To save energy you have to check if your appliances work energy-efficient. Upgrading them will pay for themselves over time and contribute to a cleaner environment. Water pumping of water is also very energy consuming. You save considerable energy if you place a new house below the water source so that gravity can be used to move the water. It is better to run an electrical water pump once daily rather than intermittently as the pump uses considerable power each time it starts. Just a few small changes in your household routines can add up over the year to big savings on your utility bills. Here are some examples:
• One of the most effective and inexpensive ways to reduce your air conditioning costs is to adjust your thermostat setting. By using ceiling fans to supplement and air conditioner, most people can raise their thermostat setting three degrees and feel just as comfortable.
• When you leave home, turn off the air conditioning or set the thermostat up a few degrees. Keep doors and windows closed when air conditioning is on. Turn off kitchen or bathroom exhaust fans when your air conditioning is on.
• Use ceiling fans only in occupied rooms since fans cool people, not rooms.
• Make sure your home is properly insulated. In existing homes, wall insulation may be too expensive to install, so concentrate on attic and floor insulation.
• Wash full loads whenever possible. When smaller loads are necessary, remember to adjust the water level accordingly.
• Use cold water (70 F to 80 F) for most clothes and for rinsing.
• Use the short wash cycle for lightly soiled garments.
• The coils of your refrigerator should be clean, not clogged with dirt.
• If you can feel cold air around the closed door or there is a great deal of moisture collecting at certain spots around the door, your refrigerator is costing more than it should to operate.
• If your refrigerator temperature is set too low, your operating costs will increase. Refrigerator temperature should be 35 to 42 degrees Fahrenheit. Freezers should be zero.
• The more often you open the refrigerator door, the higher the operating costs will be.

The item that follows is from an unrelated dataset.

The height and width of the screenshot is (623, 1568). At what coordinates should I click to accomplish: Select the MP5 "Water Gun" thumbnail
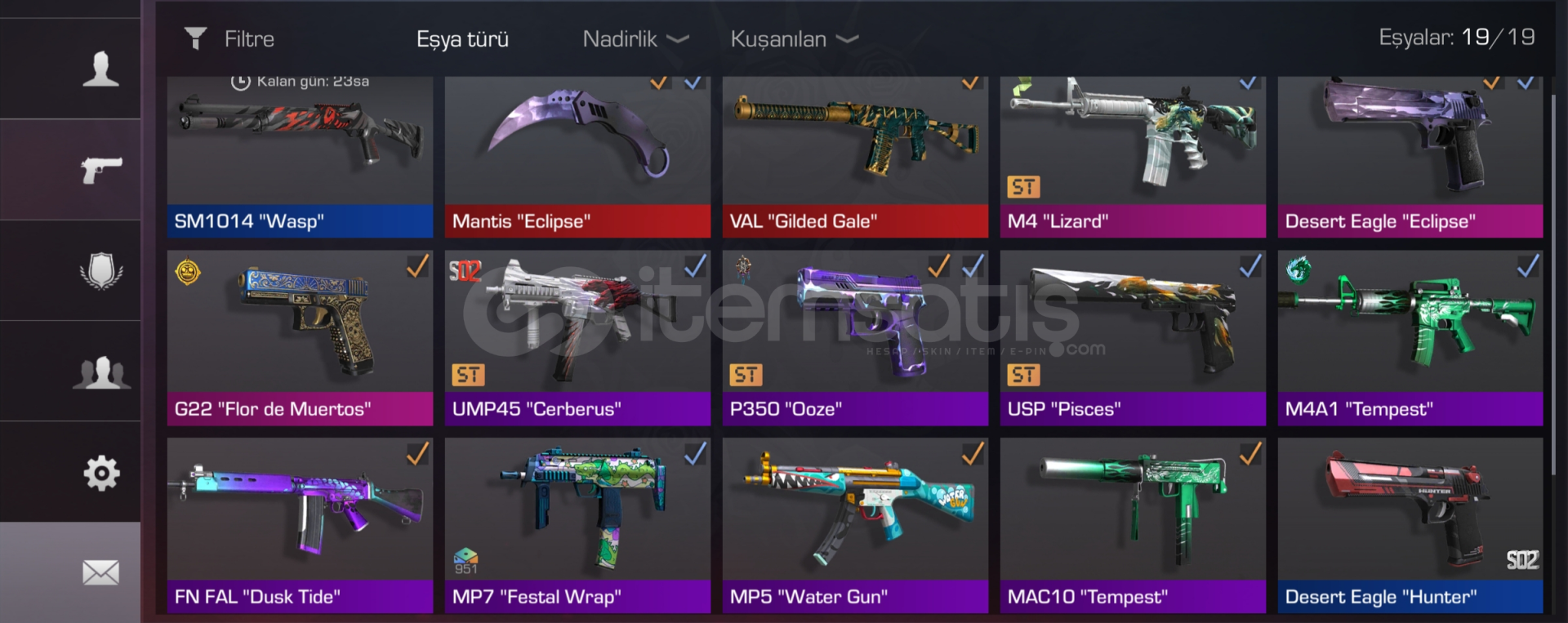coord(855,510)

• Putting a second refrigerator in a hot garage or utility room can double operating costs. If you need the extra storage, keep it as full as possible. If you don’t need the space, you might want to “pull the plug.”
Making an environmentally conscious housing decision will not only help reduce your consumption of energy and natural resources, but will also lower your maintenance and energy bills. In almost every house there are improvements possible. In most of the cases the changes are financially interesting because they may pay for themselves in quite a short time. If you are looking for a new home then consider consulting an expert on this field. Building an environmentally friendly and healthy house is still considered as expensive. If you take the right decisions and use a properly adapted design, then you will save from day one. The type of house you live in is one of the most important decisions you can make as a consumer.